The 72-year-old pensioner does not enjoy the best health either. A few months ago she had a mild stroke incident, which she came through thanks to the assistance of locals of the village Avgonima, about 4km from Anavatos. “Just a phone call and they ran for me. May they be well”, she says. In winter, in the weekends at least, several locals who own a country house in Anavatos come by. “They want to check on their properties and see if I’m ok”, she explains.

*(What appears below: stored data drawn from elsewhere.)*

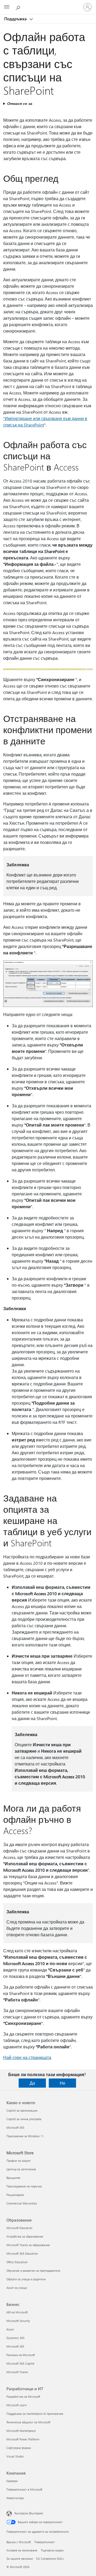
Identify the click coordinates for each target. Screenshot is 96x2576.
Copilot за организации (21, 2110)
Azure (10, 2329)
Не (62, 2083)
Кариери (12, 2481)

A remnant of the War for Independence
Today, Anavatos is an officially designated historical site, enjoying national protection. It was built on a rock, 450 meters above the sea, surrounded by steep hills from the west and south, accessible from the north. Of course, it has great history; Smaragda unravels a bit of it: “When the Massacre of Chios took place, in 1822, approximately 3,000 people lived in Anavatos. Those who managed to get away were saved, but many had fled here from several other villages as well. Many jumped off the cliff. Those who survived kept the village alive, till the catastrophic earthquake of 1881. My grandfather left and went across to Smyrna [Izmir, in today’s Turkey]. In 1922, after the Disaster [referring to the Asia Minor Disaster during the Greco-Turkish war] he took off to Piraeus. This is how I always remembered the village and my home; that’s why I opted to stay”.
Finally, I ask her whether she would ever think of residing to another, perhaps more populous, town of Chios. Her response is unequivocal, before saying goodbye: “I am happy up here. I’ve conciliated with reality and I enjoy my way of life. I would not change it at all”.